-- Opening Marker --

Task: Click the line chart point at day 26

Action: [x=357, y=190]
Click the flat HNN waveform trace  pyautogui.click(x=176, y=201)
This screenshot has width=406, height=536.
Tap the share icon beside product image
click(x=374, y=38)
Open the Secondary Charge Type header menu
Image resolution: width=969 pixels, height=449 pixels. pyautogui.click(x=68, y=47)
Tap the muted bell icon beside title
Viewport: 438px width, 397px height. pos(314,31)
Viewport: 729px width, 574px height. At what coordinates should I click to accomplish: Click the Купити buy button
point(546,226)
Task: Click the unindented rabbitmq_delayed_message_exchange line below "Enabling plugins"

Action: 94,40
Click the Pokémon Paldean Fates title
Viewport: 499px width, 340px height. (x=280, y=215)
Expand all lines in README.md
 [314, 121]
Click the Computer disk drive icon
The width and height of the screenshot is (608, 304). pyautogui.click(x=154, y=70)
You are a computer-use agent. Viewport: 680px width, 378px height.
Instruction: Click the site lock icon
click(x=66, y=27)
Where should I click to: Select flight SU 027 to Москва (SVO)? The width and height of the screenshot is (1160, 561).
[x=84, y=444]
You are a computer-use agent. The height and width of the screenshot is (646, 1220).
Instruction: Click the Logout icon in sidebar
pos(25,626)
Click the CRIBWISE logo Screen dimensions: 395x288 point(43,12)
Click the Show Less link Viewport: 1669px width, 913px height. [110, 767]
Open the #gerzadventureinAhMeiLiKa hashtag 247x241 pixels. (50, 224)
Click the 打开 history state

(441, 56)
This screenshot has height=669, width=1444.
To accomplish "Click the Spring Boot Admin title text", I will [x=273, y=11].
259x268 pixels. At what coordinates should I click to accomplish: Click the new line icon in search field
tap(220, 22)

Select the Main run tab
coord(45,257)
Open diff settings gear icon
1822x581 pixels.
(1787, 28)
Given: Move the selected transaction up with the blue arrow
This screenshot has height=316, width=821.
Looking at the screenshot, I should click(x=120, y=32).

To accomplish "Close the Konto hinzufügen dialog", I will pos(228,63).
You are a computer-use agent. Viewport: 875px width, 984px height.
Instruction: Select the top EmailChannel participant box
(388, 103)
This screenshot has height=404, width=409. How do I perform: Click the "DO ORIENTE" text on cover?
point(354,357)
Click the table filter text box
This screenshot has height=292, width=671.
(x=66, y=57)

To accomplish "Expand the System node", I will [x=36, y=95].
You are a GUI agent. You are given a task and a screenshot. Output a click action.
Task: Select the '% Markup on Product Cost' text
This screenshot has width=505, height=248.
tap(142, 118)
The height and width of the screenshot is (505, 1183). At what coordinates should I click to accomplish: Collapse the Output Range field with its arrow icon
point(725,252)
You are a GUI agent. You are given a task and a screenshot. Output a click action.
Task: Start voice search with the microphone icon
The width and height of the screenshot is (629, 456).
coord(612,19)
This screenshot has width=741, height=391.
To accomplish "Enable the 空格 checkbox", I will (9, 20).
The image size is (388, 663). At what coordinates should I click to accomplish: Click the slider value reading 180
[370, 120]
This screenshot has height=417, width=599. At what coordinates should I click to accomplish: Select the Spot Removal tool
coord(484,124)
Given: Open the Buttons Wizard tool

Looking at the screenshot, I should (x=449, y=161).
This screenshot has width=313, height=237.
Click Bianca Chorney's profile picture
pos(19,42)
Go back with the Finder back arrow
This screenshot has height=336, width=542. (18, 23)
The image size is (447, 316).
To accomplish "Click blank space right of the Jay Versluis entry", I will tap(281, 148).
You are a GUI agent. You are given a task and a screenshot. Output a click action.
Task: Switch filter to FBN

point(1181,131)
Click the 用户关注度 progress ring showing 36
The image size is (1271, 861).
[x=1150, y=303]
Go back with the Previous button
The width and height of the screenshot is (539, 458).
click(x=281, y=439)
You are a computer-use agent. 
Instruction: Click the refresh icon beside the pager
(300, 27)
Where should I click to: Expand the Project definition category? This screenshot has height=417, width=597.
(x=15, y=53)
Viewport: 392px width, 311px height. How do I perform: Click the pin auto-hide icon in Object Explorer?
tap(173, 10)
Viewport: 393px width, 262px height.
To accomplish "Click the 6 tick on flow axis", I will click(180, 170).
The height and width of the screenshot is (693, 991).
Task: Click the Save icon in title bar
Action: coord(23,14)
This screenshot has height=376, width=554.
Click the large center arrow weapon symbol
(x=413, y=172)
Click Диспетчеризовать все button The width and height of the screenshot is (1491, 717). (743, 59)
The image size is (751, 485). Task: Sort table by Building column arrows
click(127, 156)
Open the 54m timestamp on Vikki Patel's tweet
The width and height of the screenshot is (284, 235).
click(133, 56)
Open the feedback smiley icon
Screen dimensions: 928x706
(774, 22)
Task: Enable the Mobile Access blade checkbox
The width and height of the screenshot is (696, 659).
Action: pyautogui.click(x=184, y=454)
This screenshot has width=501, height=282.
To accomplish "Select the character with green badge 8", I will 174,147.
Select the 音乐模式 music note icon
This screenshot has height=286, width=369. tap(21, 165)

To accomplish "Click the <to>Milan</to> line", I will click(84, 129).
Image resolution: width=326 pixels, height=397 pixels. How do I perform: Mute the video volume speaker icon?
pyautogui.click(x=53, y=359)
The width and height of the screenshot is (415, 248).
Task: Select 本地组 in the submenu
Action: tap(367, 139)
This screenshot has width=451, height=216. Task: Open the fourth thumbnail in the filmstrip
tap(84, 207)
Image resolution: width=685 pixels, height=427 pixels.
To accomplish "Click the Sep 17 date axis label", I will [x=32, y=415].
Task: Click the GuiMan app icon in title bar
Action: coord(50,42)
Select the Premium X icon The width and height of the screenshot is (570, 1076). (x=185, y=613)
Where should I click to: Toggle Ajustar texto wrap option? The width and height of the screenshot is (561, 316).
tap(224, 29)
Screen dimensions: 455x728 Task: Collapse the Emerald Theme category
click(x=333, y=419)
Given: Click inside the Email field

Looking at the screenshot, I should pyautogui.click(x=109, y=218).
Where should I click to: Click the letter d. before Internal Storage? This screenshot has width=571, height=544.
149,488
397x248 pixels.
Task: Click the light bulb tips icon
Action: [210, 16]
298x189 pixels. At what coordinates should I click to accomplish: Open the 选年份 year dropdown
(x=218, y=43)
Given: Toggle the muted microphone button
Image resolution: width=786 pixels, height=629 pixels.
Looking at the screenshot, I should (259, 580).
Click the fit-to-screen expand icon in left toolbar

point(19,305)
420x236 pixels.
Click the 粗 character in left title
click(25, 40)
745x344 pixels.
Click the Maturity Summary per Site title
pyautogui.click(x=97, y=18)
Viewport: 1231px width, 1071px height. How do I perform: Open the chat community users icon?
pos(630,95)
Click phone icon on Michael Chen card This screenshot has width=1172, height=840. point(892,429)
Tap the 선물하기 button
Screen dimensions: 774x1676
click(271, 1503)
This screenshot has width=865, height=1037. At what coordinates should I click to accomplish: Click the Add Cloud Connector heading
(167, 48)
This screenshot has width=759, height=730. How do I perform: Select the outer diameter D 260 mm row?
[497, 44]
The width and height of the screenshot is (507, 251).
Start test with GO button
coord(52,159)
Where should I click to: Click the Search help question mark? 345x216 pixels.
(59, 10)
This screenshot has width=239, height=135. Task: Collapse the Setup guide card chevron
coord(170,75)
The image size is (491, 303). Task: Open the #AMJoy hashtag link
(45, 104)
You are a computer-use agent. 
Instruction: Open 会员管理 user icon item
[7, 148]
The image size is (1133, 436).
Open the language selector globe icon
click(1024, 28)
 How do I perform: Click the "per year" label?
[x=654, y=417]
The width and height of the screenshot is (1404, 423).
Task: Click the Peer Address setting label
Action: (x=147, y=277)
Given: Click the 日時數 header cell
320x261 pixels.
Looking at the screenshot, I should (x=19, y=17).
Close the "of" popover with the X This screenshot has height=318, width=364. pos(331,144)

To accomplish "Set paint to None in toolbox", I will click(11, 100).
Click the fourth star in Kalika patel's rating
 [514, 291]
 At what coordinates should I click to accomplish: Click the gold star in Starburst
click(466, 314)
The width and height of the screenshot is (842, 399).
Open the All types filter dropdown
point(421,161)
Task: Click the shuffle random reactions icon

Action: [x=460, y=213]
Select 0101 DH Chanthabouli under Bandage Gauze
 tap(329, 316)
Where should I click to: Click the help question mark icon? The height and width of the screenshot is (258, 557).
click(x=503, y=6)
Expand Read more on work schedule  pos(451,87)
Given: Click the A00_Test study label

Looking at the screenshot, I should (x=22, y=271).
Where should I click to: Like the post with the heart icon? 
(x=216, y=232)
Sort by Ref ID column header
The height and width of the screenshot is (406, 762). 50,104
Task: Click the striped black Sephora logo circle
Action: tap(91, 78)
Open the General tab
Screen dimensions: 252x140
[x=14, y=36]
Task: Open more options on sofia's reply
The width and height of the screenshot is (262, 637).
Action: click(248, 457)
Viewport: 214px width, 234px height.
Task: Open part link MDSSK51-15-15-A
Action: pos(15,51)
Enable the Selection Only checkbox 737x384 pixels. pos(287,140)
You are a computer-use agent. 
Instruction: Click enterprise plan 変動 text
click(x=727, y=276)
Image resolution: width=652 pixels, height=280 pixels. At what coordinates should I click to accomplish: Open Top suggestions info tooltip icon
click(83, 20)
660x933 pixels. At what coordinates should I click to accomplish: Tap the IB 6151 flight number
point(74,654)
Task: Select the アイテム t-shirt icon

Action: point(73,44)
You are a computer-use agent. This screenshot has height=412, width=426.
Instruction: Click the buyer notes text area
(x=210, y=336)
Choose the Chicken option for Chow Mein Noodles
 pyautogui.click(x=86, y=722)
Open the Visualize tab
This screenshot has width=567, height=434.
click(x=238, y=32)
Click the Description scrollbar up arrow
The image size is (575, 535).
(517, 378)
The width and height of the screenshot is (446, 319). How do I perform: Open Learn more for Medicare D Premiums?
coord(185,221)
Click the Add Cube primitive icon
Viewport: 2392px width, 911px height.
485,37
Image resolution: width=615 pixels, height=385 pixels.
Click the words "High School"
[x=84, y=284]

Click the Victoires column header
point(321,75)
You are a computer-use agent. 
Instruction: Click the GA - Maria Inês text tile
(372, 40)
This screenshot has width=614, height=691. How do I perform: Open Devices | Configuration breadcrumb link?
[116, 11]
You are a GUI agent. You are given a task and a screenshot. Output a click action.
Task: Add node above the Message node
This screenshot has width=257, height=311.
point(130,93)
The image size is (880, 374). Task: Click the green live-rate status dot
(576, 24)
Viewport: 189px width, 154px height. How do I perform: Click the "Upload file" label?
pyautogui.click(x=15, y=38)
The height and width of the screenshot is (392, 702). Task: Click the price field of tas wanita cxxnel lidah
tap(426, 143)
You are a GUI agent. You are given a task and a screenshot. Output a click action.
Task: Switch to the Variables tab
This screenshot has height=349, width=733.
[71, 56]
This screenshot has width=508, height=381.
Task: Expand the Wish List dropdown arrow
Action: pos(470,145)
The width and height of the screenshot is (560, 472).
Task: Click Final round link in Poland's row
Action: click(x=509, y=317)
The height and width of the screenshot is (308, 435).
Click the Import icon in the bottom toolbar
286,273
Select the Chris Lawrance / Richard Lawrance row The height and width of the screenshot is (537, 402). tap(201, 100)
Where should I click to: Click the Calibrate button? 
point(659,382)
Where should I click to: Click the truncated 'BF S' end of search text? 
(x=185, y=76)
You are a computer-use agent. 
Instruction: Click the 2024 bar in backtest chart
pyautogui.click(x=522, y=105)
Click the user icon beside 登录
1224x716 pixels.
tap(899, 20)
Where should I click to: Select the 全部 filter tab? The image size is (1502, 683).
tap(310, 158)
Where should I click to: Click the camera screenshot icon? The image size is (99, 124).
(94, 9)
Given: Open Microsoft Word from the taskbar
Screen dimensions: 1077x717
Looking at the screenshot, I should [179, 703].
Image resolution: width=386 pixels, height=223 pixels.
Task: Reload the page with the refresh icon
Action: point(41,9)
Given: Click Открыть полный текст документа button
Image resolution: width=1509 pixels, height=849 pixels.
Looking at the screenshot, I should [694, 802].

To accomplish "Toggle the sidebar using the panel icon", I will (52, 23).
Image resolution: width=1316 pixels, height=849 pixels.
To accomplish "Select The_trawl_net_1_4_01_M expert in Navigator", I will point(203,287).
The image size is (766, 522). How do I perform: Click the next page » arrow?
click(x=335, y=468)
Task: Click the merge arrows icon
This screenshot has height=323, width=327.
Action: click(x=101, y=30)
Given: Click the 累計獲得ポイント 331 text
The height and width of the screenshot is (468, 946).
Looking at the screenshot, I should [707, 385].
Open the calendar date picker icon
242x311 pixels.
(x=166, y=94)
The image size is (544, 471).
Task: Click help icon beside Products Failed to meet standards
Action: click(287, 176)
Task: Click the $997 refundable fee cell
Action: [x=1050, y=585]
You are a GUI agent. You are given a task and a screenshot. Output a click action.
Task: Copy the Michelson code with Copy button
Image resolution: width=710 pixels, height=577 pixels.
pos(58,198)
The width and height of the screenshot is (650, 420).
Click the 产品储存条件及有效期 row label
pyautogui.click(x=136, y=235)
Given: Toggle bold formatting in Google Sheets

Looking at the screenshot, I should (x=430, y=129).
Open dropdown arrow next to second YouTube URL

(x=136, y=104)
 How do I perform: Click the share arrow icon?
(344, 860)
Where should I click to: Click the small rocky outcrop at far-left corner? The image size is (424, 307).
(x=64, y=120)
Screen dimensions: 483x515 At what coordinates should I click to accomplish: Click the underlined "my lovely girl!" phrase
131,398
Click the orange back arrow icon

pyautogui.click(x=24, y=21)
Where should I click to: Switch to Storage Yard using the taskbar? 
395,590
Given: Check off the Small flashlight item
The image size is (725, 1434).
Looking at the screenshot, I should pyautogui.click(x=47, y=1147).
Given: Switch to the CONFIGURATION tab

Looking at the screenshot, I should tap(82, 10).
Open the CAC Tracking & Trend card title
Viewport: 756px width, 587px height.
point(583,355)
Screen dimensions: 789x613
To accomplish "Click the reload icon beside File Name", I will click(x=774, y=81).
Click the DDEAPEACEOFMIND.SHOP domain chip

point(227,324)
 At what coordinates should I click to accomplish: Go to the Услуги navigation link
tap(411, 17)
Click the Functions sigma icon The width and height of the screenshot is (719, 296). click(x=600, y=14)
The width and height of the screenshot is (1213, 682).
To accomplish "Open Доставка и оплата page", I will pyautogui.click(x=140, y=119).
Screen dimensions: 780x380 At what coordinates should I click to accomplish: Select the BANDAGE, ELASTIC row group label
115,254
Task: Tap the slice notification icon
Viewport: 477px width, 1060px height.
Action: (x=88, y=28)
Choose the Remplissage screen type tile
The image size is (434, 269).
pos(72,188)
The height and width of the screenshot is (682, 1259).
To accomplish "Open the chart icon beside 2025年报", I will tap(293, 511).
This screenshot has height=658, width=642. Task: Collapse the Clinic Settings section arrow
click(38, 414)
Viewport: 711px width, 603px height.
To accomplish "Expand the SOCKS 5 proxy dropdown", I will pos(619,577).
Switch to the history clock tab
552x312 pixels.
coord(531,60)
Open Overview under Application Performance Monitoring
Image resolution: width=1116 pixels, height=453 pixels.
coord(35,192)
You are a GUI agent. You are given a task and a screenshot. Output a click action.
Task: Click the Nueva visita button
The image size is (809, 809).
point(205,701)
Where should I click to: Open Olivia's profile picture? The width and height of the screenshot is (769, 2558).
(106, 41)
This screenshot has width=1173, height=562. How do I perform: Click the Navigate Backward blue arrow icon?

-- Closing Marker --

Copy, without any change, the run of lines from the one with "552x312 pixels." through the end of the entries above.

552x312 pixels.
coord(531,60)
Open Overview under Application Performance Monitoring
Image resolution: width=1116 pixels, height=453 pixels.
coord(35,192)
You are a GUI agent. You are given a task and a screenshot. Output a click action.
Task: Click the Nueva visita button
The image size is (809, 809).
point(205,701)
Where should I click to: Open Olivia's profile picture? The width and height of the screenshot is (769, 2558).
(106, 41)
This screenshot has width=1173, height=562. How do I perform: Click the Navigate Backward blue arrow icon?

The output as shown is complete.